───── Exercise data

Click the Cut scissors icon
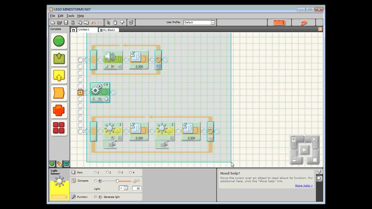Viewport: 372px width, 209px height. click(73, 22)
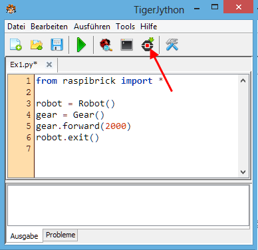This screenshot has height=250, width=258.
Task: Click the editor scrollbar down arrow
Action: click(243, 172)
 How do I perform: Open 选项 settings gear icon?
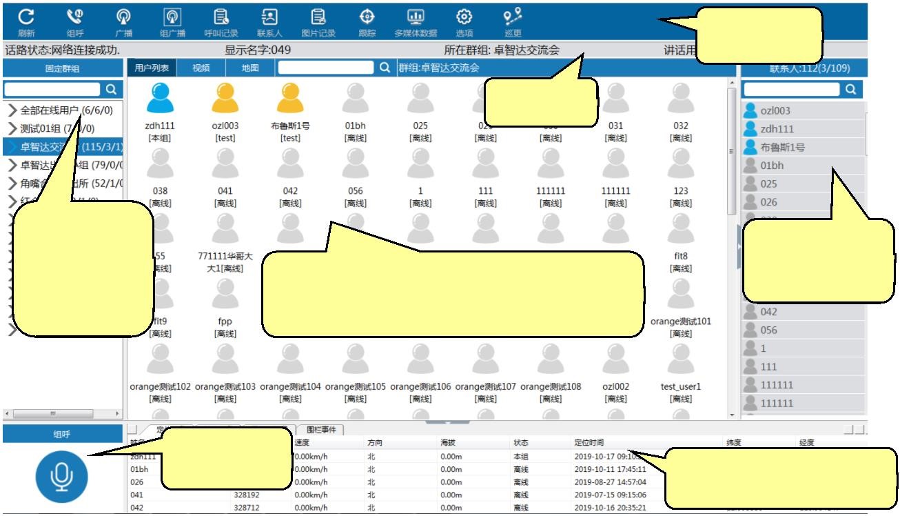(464, 17)
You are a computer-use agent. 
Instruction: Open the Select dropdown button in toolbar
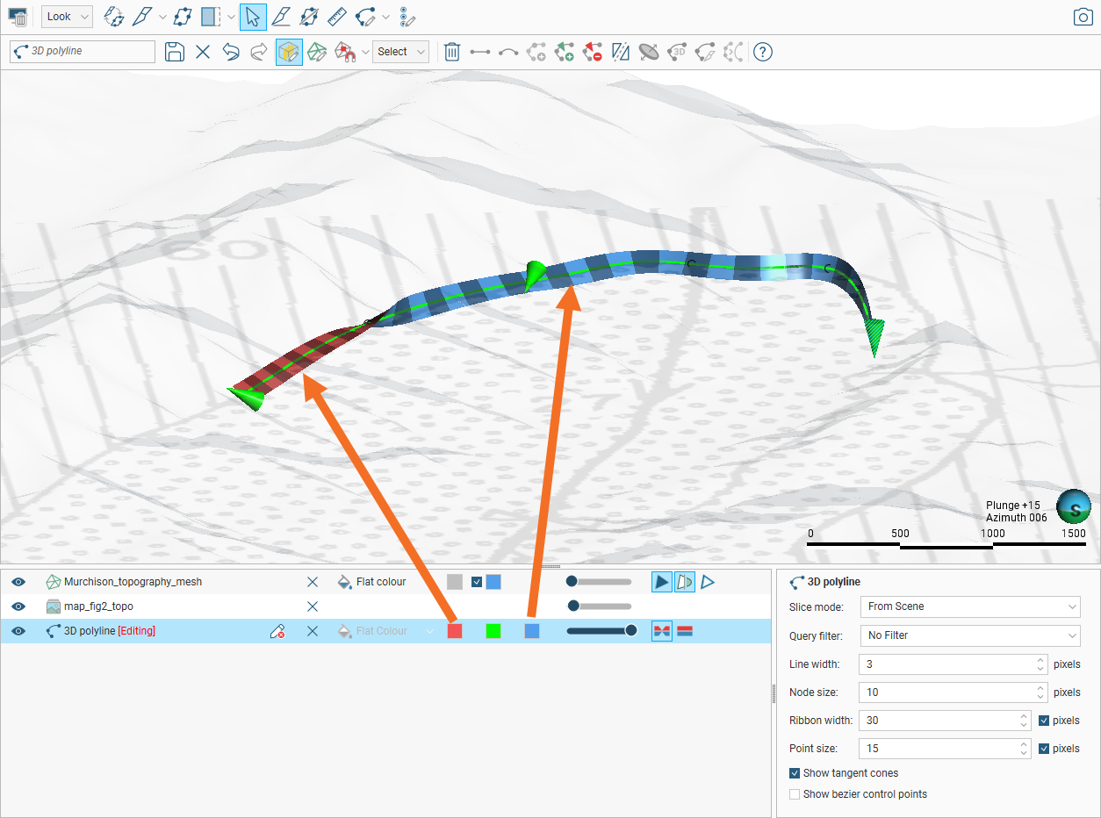pyautogui.click(x=400, y=52)
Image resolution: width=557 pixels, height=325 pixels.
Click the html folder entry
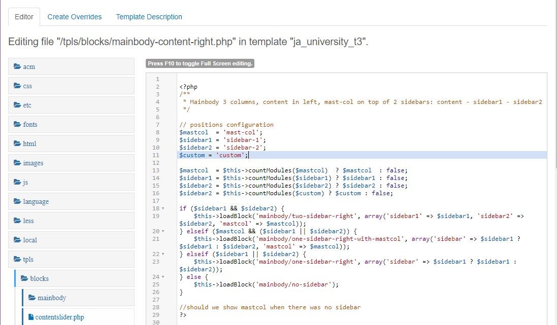(29, 143)
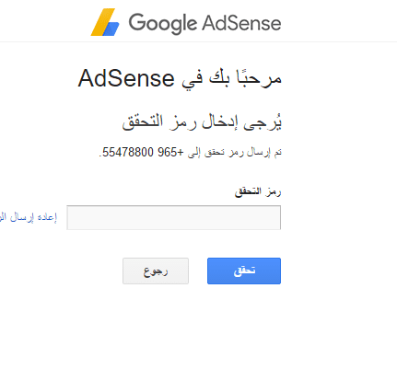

──────────

**Work required:** From the line containing "How do I perform: Open" to the final line above, both included, transcribe every line exactly and leave all pictures out.

**Answer box:**
 How do I perform: Open 选项 settings gear icon?
(464, 17)
You are a computer-use agent. 
Instruction: Open the Select dropdown button in toolbar
pyautogui.click(x=400, y=52)
Image resolution: width=557 pixels, height=325 pixels.
Click the html folder entry
(29, 143)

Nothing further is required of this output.